I've been vegetarian, and vegan one summer, but after meeting my husband, I went back to omnivorous ways. This isn't to say we eat a lot of meat -- in general we eat low on the food chain. Meat is usually a condiment or a small part of a dish, if at all. And that was the problem with the CSA -- we couldn't keep up. Steaks, sausages and ethically-raised chicken piled up in my freezer. We only received a dozen eggs a month. I would have gladly taken a few dozen more in exchange for those much-coveted grass-fed rib-eyes. I ended up letting my subscription lapse, reasoning that I could spend a little more less often and buy locally-raised meat on an as-needed basis. At some point in our lives, I suspect we will turn vegetarian. I edge a little closer with every reading of Michael Pollan or viewing of Food, Inc. But for now, I am omnivorous - and this left me with a freezer of chicken.
I must be honest here. I know I should say this chicken tasted better. I should weep over its authentic flavor. But these chickens were stringy. These chickens were dry. I suspect some of this may have had to do with the freezing process, and some of it because these were hard-scrabble free-range birds who actually used their muscles. Either way, they did not make for good eating. I braised and coddled these birds and they were near inedible. While excavating my freezer this past weekend, I found 3 pounds of this chicken lurking in the back, taunting me.
I had been eyeing this recipe for Shanghai Soup Dumplings for a while http://www.epicurious.com/recipes/food/views/Shanghai-Soup-Dumplings-238272. The chicken was perfect for the broth/aspic component. If you aren't familiar with soup dumplings, they are similar to other steamed Chinese dumplings, except they are stuffed with a gelled aspic of highly flavored broth. When the dumplings steam, the aspic melts and forms a hot pocket of soup inside the wrapper. This pocket of liquid goodness explodes in your mouth when you bite in. Actually, I must be honest here, too: "explodes in your mouth" is what the food blogs and restaurant critics say. "Dribbles down your chin unattractively" or "squirts all over the crotch of your pants" is probably a more apt description. Any way you have it, it tastes great.
Be warned!

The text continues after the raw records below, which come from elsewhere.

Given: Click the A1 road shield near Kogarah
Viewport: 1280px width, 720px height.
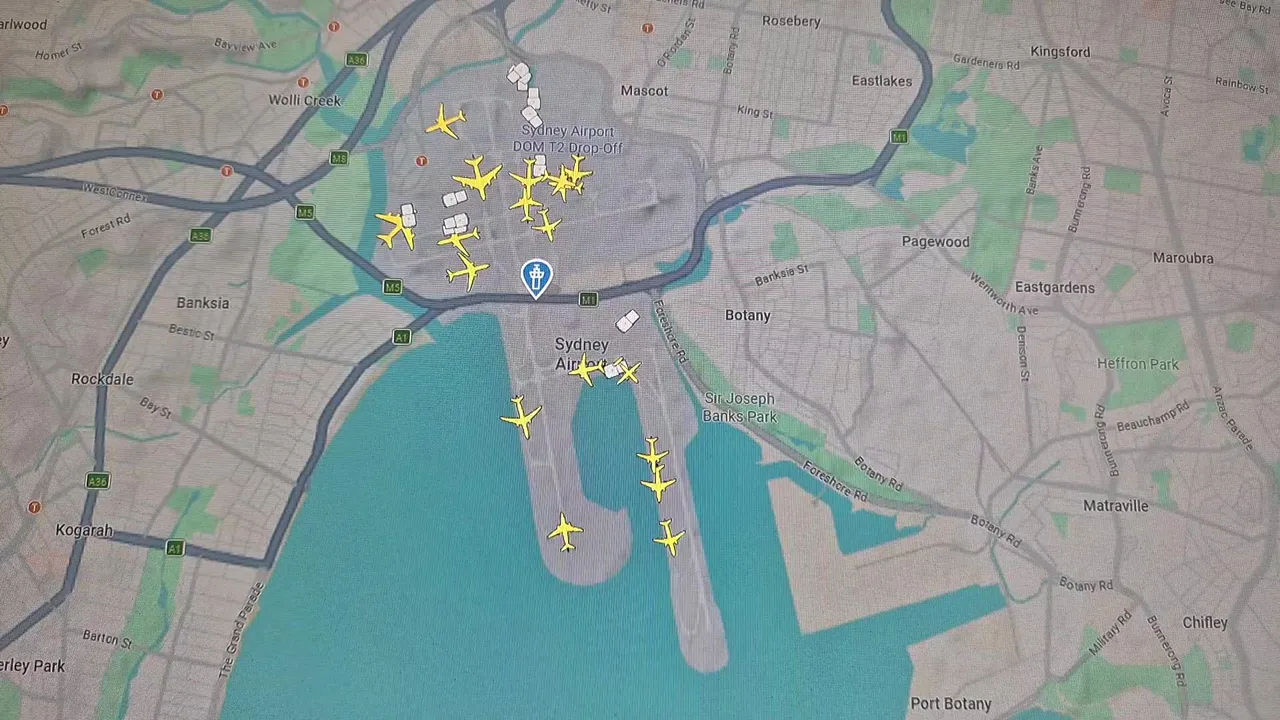Looking at the screenshot, I should pyautogui.click(x=175, y=548).
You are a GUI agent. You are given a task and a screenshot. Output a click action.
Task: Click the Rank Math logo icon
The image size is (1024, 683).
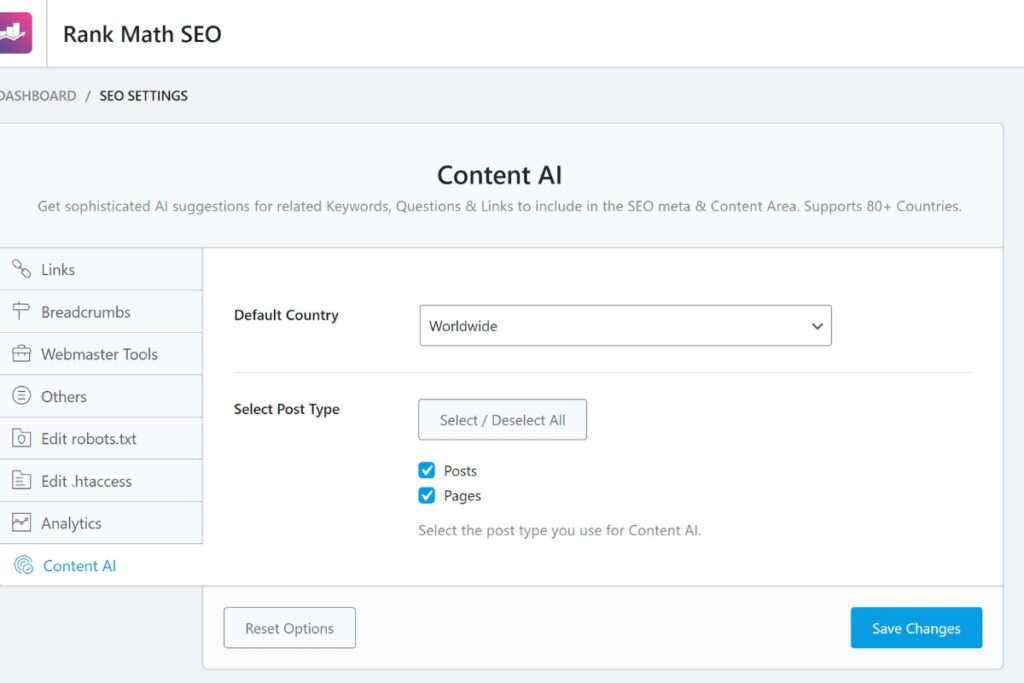click(14, 33)
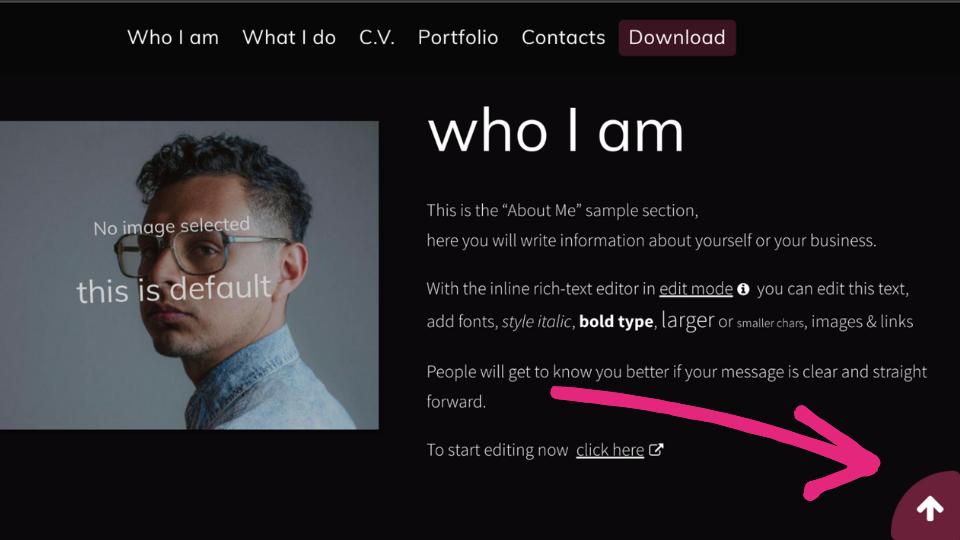
Task: Click the "click here" link
Action: [x=610, y=450]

This is a serious weekend cooking project. And, it makes a lot. Have several friends on call to come over and share in the riches. It will be a bittersweet moment for you, the cook. It is thrilling to watch people slurping down your homemade concoction, but it can take minutes for a few people to demolish what took you hours upon hours to prepare. But this is slow food at its best -- hard-won flavor and classic technique. There can be something very relaxing about forming 100 dumplings while listening to a book-on-tape in your kitchen. When you finally taste it, you will be glad of the time spent reducing broth and cutting the aspic into 1/8 inch dice. Chowhound message boards abound with debate over the proper way to eat these. All I can say is dig in, but do it over a bowl. That way you can slurp up any drippings that missed your mouth on the first go.